Which lines of the records below contain the word "node"? Show each one.

GIVEN RECORDS:
****
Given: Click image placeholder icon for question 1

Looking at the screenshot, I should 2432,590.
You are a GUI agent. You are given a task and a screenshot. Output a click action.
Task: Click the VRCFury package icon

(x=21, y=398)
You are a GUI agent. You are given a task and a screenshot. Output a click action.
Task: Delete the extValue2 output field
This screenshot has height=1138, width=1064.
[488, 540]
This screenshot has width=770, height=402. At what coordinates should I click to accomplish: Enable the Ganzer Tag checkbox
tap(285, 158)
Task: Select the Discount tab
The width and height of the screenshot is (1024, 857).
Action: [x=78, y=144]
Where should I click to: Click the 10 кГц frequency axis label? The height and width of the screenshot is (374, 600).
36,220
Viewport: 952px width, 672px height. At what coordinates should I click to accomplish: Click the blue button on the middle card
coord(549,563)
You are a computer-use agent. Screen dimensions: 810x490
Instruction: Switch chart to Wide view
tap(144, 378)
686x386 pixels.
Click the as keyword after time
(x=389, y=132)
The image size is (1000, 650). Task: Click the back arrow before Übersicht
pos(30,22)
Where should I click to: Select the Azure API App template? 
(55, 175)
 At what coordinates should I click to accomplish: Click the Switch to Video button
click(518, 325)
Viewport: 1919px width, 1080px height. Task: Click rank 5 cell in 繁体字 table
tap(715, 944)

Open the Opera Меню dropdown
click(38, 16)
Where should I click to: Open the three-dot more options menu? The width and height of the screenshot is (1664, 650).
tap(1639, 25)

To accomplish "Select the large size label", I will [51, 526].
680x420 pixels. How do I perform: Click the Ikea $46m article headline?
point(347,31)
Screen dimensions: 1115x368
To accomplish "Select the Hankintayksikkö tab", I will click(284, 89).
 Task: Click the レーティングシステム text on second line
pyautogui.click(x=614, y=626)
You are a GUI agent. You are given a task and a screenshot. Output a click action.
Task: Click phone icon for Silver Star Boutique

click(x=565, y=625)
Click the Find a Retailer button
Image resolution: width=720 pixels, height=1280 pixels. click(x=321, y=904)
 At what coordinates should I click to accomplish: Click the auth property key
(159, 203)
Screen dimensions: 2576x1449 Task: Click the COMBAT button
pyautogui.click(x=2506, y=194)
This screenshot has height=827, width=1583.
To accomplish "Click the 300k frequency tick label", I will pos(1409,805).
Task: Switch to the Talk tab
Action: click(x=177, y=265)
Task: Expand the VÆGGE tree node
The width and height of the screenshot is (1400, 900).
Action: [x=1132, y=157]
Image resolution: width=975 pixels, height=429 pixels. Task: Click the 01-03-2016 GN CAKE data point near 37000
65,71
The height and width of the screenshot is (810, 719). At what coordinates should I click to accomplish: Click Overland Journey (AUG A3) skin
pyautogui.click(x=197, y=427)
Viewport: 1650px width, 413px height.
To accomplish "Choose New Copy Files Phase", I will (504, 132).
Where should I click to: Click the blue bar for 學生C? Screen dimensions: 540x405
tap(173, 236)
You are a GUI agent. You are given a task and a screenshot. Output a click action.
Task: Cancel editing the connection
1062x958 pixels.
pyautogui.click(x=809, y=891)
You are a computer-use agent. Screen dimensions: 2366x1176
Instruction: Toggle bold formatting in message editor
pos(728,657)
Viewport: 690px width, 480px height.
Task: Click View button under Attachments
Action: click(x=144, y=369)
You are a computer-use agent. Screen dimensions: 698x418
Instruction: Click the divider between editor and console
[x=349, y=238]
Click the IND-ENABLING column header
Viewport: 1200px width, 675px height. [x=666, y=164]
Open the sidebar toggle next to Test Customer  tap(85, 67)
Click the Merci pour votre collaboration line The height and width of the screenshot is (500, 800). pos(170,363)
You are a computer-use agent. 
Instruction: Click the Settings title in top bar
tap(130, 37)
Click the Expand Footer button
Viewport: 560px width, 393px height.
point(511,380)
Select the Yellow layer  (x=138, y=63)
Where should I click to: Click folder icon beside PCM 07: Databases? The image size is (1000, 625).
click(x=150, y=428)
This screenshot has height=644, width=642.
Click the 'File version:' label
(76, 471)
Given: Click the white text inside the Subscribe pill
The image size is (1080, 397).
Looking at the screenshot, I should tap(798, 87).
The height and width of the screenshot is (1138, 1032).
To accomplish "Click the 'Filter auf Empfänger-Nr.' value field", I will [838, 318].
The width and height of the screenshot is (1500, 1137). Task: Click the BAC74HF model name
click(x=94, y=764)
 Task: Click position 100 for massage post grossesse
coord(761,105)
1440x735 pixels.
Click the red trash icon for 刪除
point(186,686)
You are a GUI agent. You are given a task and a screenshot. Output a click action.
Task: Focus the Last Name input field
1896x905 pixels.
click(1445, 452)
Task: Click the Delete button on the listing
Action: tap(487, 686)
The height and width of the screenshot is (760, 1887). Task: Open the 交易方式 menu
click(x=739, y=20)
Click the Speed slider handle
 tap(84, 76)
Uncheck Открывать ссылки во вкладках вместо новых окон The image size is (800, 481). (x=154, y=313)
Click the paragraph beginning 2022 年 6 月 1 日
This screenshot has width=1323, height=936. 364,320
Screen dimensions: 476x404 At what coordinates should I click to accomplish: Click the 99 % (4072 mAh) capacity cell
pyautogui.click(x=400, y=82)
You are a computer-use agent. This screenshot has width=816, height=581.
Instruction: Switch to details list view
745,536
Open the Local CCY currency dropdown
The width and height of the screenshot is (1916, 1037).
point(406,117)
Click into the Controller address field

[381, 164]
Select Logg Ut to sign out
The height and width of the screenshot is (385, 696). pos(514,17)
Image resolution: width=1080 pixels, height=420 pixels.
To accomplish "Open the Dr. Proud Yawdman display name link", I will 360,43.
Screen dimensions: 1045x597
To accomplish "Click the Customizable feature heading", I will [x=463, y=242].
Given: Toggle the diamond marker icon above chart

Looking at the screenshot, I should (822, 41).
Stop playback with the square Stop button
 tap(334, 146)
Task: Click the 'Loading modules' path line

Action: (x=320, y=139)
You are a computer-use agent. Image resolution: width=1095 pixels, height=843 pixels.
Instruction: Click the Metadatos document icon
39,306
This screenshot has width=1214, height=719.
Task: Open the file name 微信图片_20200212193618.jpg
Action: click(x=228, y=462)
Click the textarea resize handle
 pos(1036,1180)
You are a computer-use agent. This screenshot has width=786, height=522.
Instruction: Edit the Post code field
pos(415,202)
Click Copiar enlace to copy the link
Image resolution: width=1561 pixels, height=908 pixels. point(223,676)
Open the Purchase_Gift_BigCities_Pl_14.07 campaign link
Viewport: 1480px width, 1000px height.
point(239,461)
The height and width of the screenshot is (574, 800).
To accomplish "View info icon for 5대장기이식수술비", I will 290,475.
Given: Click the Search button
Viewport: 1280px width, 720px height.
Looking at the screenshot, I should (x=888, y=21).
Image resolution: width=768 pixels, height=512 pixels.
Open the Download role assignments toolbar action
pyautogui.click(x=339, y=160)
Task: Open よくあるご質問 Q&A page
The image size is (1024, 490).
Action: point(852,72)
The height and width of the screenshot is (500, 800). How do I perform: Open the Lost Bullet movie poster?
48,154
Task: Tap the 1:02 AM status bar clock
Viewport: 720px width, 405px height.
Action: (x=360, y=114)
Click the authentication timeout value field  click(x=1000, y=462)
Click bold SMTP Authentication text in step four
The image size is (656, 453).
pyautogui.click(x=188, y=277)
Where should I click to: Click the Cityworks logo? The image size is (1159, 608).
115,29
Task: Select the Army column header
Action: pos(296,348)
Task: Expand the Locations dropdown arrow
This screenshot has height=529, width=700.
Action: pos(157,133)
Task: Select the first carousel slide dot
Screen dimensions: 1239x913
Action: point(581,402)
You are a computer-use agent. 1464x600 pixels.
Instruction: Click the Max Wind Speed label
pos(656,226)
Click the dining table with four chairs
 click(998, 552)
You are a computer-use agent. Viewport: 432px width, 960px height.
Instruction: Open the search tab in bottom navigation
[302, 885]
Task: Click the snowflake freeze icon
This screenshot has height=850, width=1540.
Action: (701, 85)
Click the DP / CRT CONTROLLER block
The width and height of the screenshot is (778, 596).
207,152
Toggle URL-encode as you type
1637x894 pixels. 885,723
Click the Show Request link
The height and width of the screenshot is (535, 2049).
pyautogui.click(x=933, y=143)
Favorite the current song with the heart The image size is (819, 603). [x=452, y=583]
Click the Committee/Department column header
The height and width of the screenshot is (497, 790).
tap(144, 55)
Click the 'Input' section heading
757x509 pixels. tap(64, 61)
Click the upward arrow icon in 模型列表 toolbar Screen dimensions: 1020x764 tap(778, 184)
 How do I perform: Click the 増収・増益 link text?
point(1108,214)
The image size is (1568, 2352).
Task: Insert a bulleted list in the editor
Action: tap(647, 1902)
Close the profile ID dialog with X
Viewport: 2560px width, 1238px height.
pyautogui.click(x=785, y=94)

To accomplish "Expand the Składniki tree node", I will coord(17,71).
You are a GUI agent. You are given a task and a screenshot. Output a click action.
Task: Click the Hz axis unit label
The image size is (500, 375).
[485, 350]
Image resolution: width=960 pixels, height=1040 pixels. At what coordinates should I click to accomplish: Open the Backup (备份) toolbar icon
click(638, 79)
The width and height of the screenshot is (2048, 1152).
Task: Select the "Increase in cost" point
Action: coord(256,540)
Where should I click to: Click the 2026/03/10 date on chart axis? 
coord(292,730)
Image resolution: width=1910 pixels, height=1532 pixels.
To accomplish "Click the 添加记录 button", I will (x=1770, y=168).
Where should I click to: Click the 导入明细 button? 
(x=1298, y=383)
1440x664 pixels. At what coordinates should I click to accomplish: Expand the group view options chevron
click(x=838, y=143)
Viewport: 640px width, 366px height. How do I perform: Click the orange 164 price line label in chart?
****
SOLUTION TO THIS TASK:
Task: Expand the VÆGGE tree node
To accomplish "Expand the Składniki tree node", I will coord(17,71).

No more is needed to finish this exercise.